The flaw has been given the moniker ‘shellshock’ and is another in a line of serious vulnerabilities after the recent Heartbleed bug was made public some time ago. While Shellshock is easy to exploit and BASH is incredibly widely used on all sorts of machines from mobile phones to web servers, and Apple computers, there has been no evidence to suggest that it has been exploited in the wild and so has apparently remained unknown until the recent discovery.
We have patched all of our servers and our customers’ servers to mitigate this risk and will continue to monitor the situation as, according to CERT-UK, the hastily composed patch to fix the Shellshock problem has opened another less serious vulnerability in BASH and developers are working to create a new patch to supersede the old one.

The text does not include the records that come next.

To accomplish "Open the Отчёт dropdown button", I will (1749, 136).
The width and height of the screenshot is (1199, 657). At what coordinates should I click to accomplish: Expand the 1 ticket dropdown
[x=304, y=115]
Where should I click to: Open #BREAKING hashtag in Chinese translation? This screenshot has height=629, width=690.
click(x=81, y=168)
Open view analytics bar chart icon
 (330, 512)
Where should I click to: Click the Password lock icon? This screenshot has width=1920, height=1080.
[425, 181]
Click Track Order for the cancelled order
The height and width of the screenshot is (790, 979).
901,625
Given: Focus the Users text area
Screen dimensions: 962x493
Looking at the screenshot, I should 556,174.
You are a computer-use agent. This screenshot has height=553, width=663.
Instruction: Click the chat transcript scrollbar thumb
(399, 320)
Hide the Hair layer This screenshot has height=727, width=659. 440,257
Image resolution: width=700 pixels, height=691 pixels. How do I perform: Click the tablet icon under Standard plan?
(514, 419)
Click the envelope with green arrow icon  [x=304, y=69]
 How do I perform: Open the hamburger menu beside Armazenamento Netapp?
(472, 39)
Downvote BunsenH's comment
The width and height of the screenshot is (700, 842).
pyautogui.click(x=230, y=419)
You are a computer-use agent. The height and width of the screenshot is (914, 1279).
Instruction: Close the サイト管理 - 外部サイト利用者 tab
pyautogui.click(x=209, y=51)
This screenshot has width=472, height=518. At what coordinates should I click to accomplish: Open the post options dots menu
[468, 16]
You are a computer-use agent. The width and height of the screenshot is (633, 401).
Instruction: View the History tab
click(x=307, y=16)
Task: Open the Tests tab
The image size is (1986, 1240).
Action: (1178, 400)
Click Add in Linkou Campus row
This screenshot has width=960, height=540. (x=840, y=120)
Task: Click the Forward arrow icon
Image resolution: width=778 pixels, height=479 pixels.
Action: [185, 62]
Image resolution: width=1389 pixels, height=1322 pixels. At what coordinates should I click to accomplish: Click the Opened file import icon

John Le Carre’s fictional protagonist George Smiley observed that “It's so easy, to get hypnotised by technique”, and what this and Heartbleed go to show that there is no such thing as absolute security, irrespective of what precautions and technologies we implement to protect ourselves, a failure to be vigilant and react appropriately makes it all count for nothing. Proper security is about a constant incremental process of vigilance, testing, monitoring, reacting and revising. Furthermore, this is another salutary lesson that security is everyone’s responsibility; while not everyone is a security researcher or programmer, we are all capable of being vigilant and responsible in responding to threats as they emerge, be that spam, viruses or coding vulnerabilities, we all have a role to play in defending ourselves against the mass of ever evolving digital threats.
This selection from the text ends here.